» **How to complete this task**
The required output is every entry below, copied exactly.
*** Information shown Section Begins ***
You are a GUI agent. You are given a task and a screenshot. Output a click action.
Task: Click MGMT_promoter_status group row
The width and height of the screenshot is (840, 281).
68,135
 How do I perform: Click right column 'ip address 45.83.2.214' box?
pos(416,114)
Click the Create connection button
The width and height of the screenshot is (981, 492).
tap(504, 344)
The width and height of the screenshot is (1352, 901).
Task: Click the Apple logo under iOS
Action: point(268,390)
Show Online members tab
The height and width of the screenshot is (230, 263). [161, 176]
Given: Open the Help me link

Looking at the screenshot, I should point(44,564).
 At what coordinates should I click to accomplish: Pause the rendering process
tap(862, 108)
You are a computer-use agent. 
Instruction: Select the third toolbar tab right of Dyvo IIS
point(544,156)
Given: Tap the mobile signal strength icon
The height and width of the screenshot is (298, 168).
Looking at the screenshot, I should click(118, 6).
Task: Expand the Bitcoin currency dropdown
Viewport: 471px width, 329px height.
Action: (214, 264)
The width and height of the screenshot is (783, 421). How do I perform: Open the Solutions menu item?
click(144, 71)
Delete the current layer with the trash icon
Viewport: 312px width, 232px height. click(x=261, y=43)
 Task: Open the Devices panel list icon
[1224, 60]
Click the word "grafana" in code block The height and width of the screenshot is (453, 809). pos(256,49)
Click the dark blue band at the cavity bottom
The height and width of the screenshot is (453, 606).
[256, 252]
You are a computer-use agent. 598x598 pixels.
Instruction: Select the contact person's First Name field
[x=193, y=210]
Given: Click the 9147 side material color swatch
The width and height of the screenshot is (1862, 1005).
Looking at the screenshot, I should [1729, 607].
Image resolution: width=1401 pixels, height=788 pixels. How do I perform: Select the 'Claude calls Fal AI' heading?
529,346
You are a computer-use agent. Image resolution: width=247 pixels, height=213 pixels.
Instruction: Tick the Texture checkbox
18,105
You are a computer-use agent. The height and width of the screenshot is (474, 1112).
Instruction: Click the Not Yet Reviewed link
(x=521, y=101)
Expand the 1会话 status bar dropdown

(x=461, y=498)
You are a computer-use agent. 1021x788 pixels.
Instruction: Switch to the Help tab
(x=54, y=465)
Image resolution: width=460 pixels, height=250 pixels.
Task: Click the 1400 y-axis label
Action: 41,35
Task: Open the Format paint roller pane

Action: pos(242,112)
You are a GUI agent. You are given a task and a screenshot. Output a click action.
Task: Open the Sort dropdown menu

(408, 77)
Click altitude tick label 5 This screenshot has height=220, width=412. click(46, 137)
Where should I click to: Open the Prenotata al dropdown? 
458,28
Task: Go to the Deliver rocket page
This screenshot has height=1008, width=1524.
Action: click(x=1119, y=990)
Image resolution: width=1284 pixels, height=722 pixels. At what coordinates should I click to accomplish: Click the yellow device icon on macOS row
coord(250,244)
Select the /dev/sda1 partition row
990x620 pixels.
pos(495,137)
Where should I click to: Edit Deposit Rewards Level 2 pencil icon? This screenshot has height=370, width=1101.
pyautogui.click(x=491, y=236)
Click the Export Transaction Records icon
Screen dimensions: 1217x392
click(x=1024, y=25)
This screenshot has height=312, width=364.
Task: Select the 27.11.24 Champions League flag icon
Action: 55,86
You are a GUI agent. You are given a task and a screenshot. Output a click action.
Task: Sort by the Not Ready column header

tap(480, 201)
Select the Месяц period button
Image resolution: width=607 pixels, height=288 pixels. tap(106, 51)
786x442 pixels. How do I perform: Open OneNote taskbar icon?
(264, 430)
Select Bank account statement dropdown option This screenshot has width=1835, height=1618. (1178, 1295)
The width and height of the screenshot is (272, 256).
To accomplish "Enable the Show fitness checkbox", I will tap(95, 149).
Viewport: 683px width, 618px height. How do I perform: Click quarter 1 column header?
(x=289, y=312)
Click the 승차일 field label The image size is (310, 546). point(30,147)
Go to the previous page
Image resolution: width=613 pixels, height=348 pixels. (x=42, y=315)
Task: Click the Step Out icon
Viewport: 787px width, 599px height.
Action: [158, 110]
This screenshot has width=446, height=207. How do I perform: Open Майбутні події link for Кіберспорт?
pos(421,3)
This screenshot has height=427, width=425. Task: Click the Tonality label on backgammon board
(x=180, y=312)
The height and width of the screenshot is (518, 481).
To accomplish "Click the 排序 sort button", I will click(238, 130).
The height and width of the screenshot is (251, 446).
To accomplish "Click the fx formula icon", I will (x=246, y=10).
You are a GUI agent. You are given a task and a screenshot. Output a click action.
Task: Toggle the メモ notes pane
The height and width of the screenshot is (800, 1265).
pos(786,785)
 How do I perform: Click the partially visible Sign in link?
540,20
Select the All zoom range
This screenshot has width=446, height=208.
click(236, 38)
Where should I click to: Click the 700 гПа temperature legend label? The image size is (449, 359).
*** Information shown Section Ends ***
» **Response to the task**
You are a GUI agent. You are given a task and a screenshot. Output a click action.
Task: Click MGMT_promoter_status group row
The width and height of the screenshot is (840, 281).
68,135
 How do I perform: Click right column 'ip address 45.83.2.214' box?
pos(416,114)
Click the Create connection button
The width and height of the screenshot is (981, 492).
tap(504, 344)
The width and height of the screenshot is (1352, 901).
Task: Click the Apple logo under iOS
Action: point(268,390)
Show Online members tab
The height and width of the screenshot is (230, 263). [161, 176]
Given: Open the Help me link

Looking at the screenshot, I should point(44,564).
 At what coordinates should I click to accomplish: Pause the rendering process
tap(862, 108)
You are a computer-use agent. 
Instruction: Select the third toolbar tab right of Dyvo IIS
point(544,156)
Given: Tap the mobile signal strength icon
The height and width of the screenshot is (298, 168).
Looking at the screenshot, I should click(118, 6).
Task: Expand the Bitcoin currency dropdown
Viewport: 471px width, 329px height.
Action: (214, 264)
The width and height of the screenshot is (783, 421). How do I perform: Open the Solutions menu item?
click(144, 71)
Delete the current layer with the trash icon
Viewport: 312px width, 232px height. click(x=261, y=43)
 Task: Open the Devices panel list icon
[1224, 60]
Click the word "grafana" in code block The height and width of the screenshot is (453, 809). pos(256,49)
Click the dark blue band at the cavity bottom
The height and width of the screenshot is (453, 606).
[256, 252]
You are a computer-use agent. 598x598 pixels.
Instruction: Select the contact person's First Name field
[x=193, y=210]
Given: Click the 9147 side material color swatch
The width and height of the screenshot is (1862, 1005).
Looking at the screenshot, I should [1729, 607].
Image resolution: width=1401 pixels, height=788 pixels. How do I perform: Select the 'Claude calls Fal AI' heading?
529,346
You are a computer-use agent. Image resolution: width=247 pixels, height=213 pixels.
Instruction: Tick the Texture checkbox
18,105
You are a computer-use agent. The height and width of the screenshot is (474, 1112).
Instruction: Click the Not Yet Reviewed link
(x=521, y=101)
Expand the 1会话 status bar dropdown

(x=461, y=498)
You are a computer-use agent. 1021x788 pixels.
Instruction: Switch to the Help tab
(x=54, y=465)
Image resolution: width=460 pixels, height=250 pixels.
Task: Click the 1400 y-axis label
Action: 41,35
Task: Open the Format paint roller pane

Action: pos(242,112)
You are a GUI agent. You are given a task and a screenshot. Output a click action.
Task: Open the Sort dropdown menu

(408, 77)
Click altitude tick label 5 This screenshot has height=220, width=412. click(46, 137)
Where should I click to: Open the Prenotata al dropdown? 
458,28
Task: Go to the Deliver rocket page
This screenshot has height=1008, width=1524.
Action: click(x=1119, y=990)
Image resolution: width=1284 pixels, height=722 pixels. At what coordinates should I click to accomplish: Click the yellow device icon on macOS row
coord(250,244)
Select the /dev/sda1 partition row
990x620 pixels.
pos(495,137)
Where should I click to: Edit Deposit Rewards Level 2 pencil icon? This screenshot has height=370, width=1101.
pyautogui.click(x=491, y=236)
Click the Export Transaction Records icon
Screen dimensions: 1217x392
click(x=1024, y=25)
This screenshot has height=312, width=364.
Task: Select the 27.11.24 Champions League flag icon
Action: 55,86
You are a GUI agent. You are given a task and a screenshot. Output a click action.
Task: Sort by the Not Ready column header

tap(480, 201)
Select the Месяц period button
Image resolution: width=607 pixels, height=288 pixels. tap(106, 51)
786x442 pixels. How do I perform: Open OneNote taskbar icon?
(264, 430)
Select Bank account statement dropdown option This screenshot has width=1835, height=1618. (1178, 1295)
The width and height of the screenshot is (272, 256).
To accomplish "Enable the Show fitness checkbox", I will tap(95, 149).
Viewport: 683px width, 618px height. How do I perform: Click quarter 1 column header?
(x=289, y=312)
Click the 승차일 field label The image size is (310, 546). point(30,147)
Go to the previous page
Image resolution: width=613 pixels, height=348 pixels. (x=42, y=315)
Task: Click the Step Out icon
Viewport: 787px width, 599px height.
Action: [158, 110]
This screenshot has width=446, height=207. How do I perform: Open Майбутні події link for Кіберспорт?
pos(421,3)
This screenshot has height=427, width=425. Task: Click the Tonality label on backgammon board
(x=180, y=312)
The height and width of the screenshot is (518, 481).
To accomplish "Click the 排序 sort button", I will click(238, 130).
The height and width of the screenshot is (251, 446).
To accomplish "Click the fx formula icon", I will (x=246, y=10).
You are a GUI agent. You are given a task and a screenshot. Output a click action.
Task: Toggle the メモ notes pane
The height and width of the screenshot is (800, 1265).
pos(786,785)
 How do I perform: Click the partially visible Sign in link?
540,20
Select the All zoom range
This screenshot has width=446, height=208.
click(236, 38)
Where should I click to: Click the 700 гПа temperature legend label? The image size is (449, 359).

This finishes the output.